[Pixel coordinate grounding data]

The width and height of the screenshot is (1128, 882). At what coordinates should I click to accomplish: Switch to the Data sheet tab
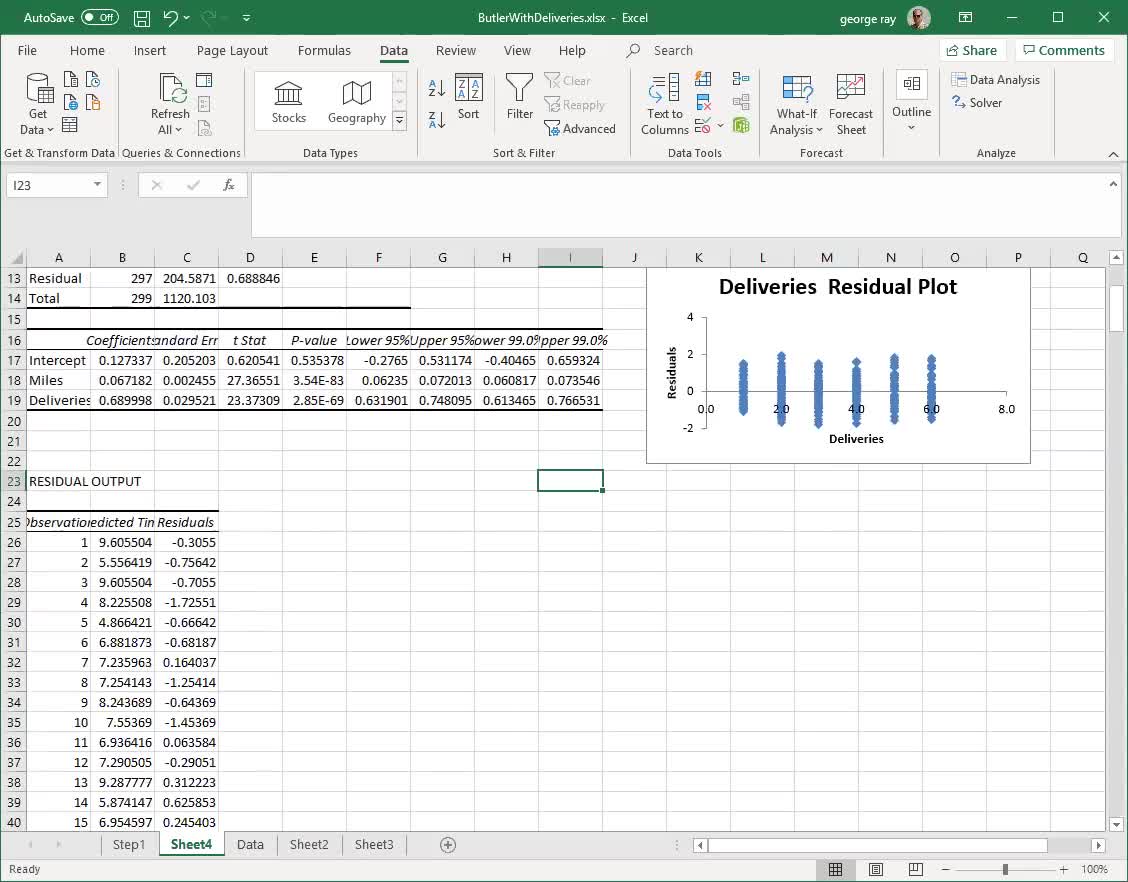point(250,844)
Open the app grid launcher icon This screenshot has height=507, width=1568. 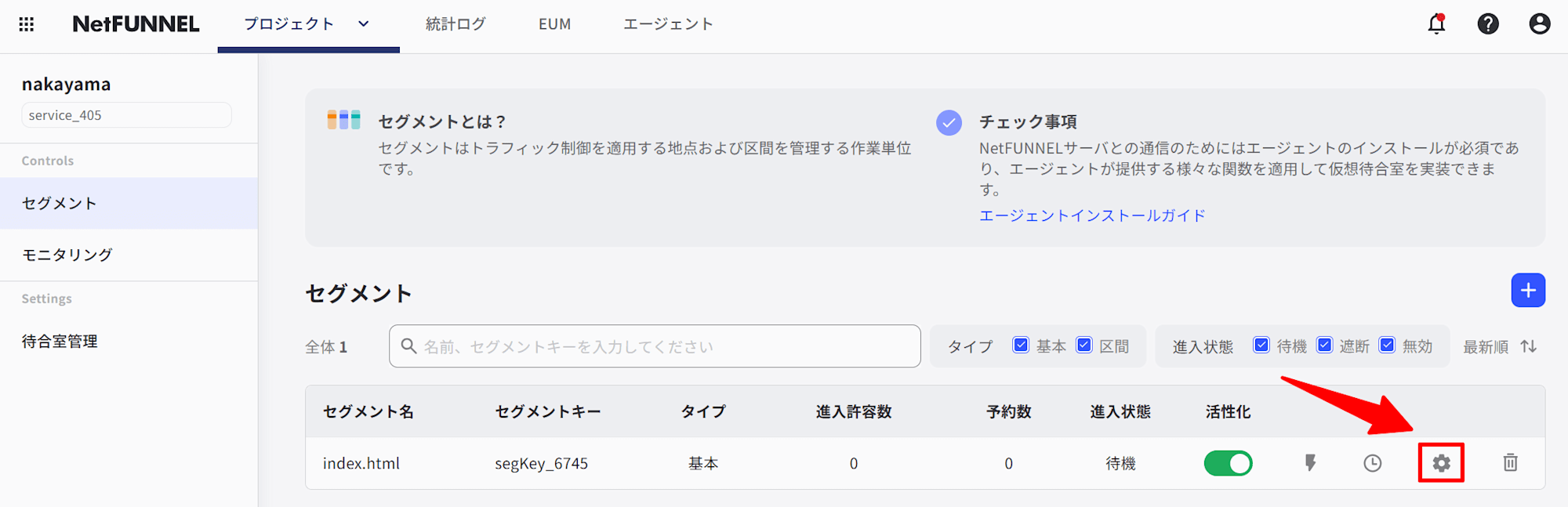(27, 24)
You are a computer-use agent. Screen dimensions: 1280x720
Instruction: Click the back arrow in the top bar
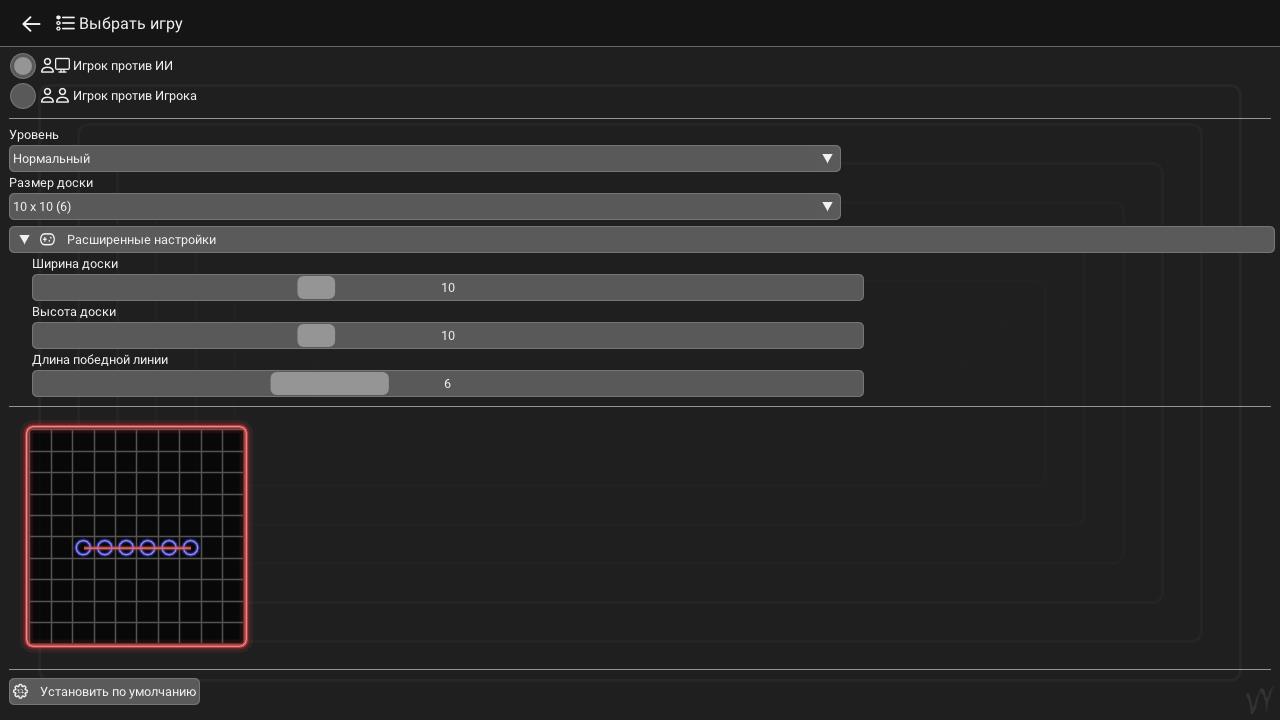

◆ **Description of the task**
Set down only the lines from the one with "You are a computer-use" through the end of the entries, exactly as they appear, leaving out each picture.

◆ **Reply**
You are a computer-use agent. Screen dimensions: 1280x720
Instruction: Click the back arrow in the top bar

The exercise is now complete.